“Remember your baptism. Remember your baptism.” During Sunday service, Reverend Kara repeated this call as she strode down the carpeted aisle, shaking the silver aspergillum with holy water from the cistern where a child had been baptized earlier this morning.
Scattered water drops landed upon the congregants, reminding us of our new life in Christ. This is a standard practice in liturgical churches, and it is one of the many ways that our faith is physically brought to life through the incorporation of the senses.
We proceeded into the prayers of the people, the offering, and the Eucharist, concluding with the classic hymn “Amazing Grace.” As familiar as it is, I cannot remember hearing it in the past couple years, and it was comforting.

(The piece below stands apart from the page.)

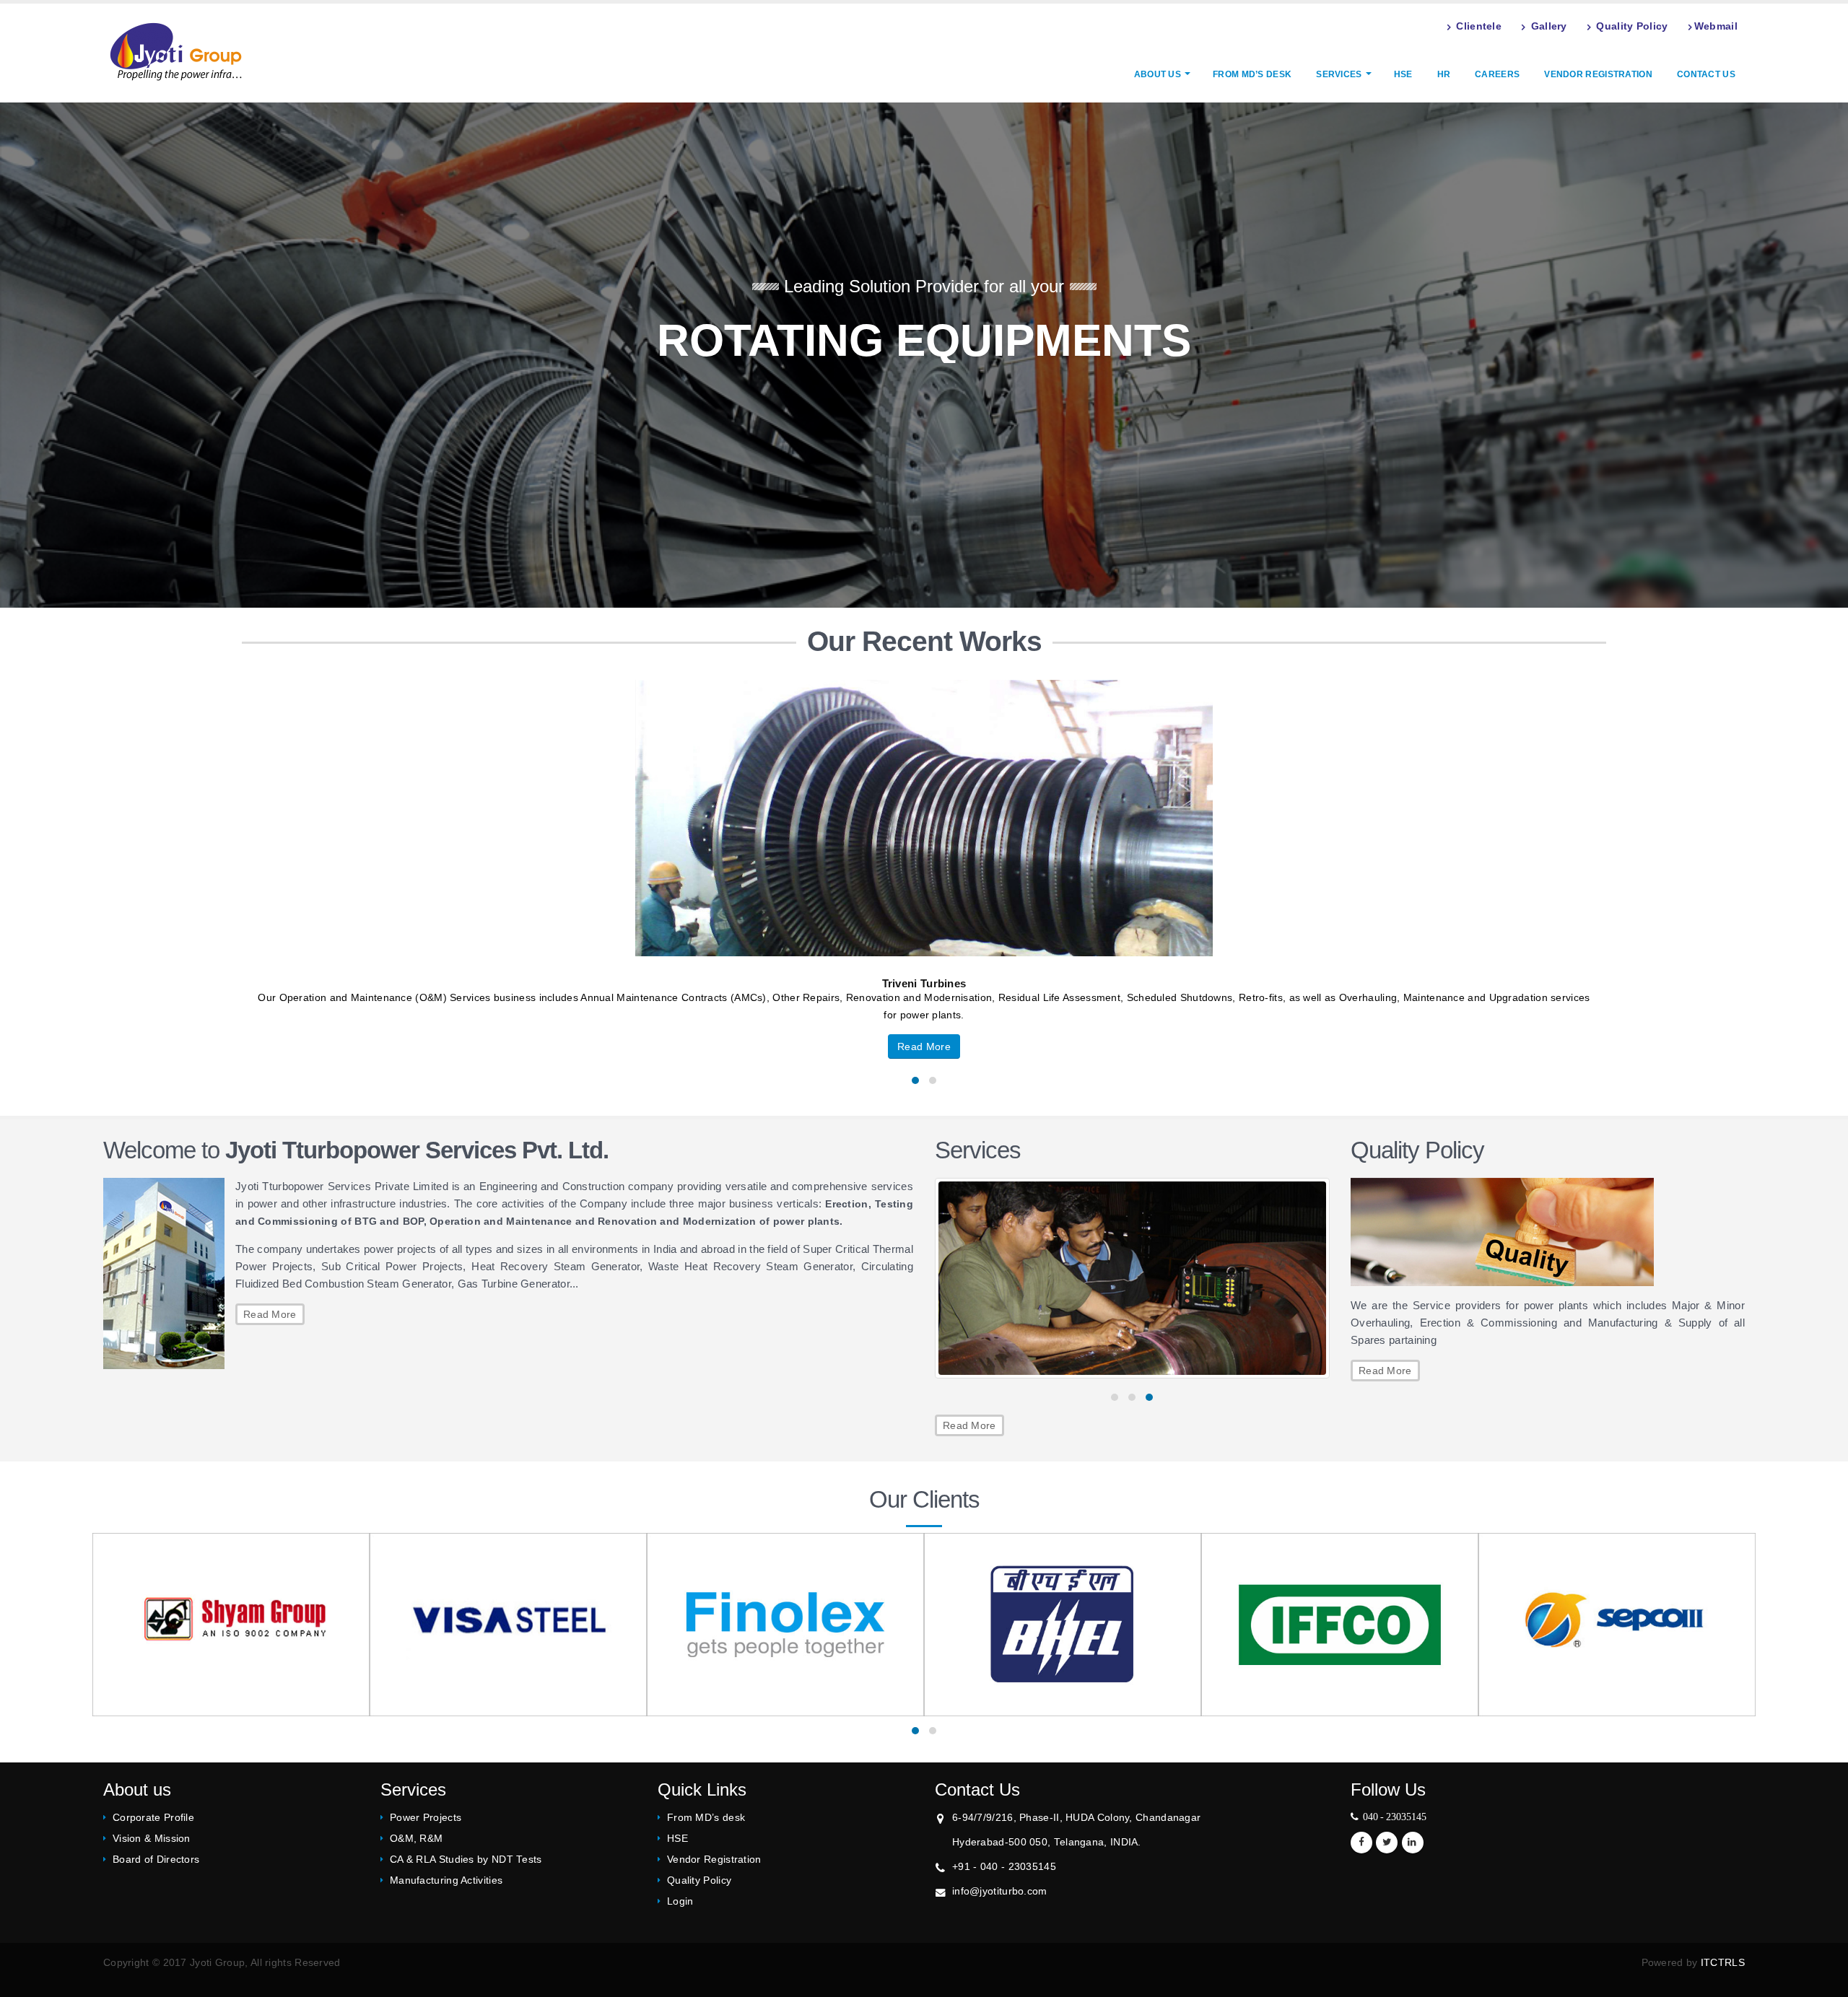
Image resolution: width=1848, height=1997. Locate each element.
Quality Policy (699, 1880)
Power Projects (425, 1817)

Shortly thereafter, when service ended, I hurried home through the cold, passing over damp pavement lined with wildflowers and speckled with pigeon excrement, observing the gaudy Halloween decorations.

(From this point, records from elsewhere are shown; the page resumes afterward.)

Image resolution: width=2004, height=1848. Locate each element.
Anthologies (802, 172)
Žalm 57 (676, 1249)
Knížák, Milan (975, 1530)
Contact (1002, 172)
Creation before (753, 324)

A factory painted the color of garnet accented the autumn trees. Few cars drove down the side street by the painted bridge, which hosted inspirational quotes about dreaming and displayed our neighborhood mural.
The 11 o’clock hour was serene yet chilly, gray, and drizzling, and I wanted to be in the warmth of my house.
But as I walked that half mile from the church to my house, the sparse raindrops transformed from something bothersome to something lovely. Scattered as they were, they reminded me of my baptism just as the sprinkled holy water had.
God chose today to remind us yet again that, as the liturgy reads, we are sealed by the Holy Spirit and marked as Christ’s own forever. In and outside of church, this remains true.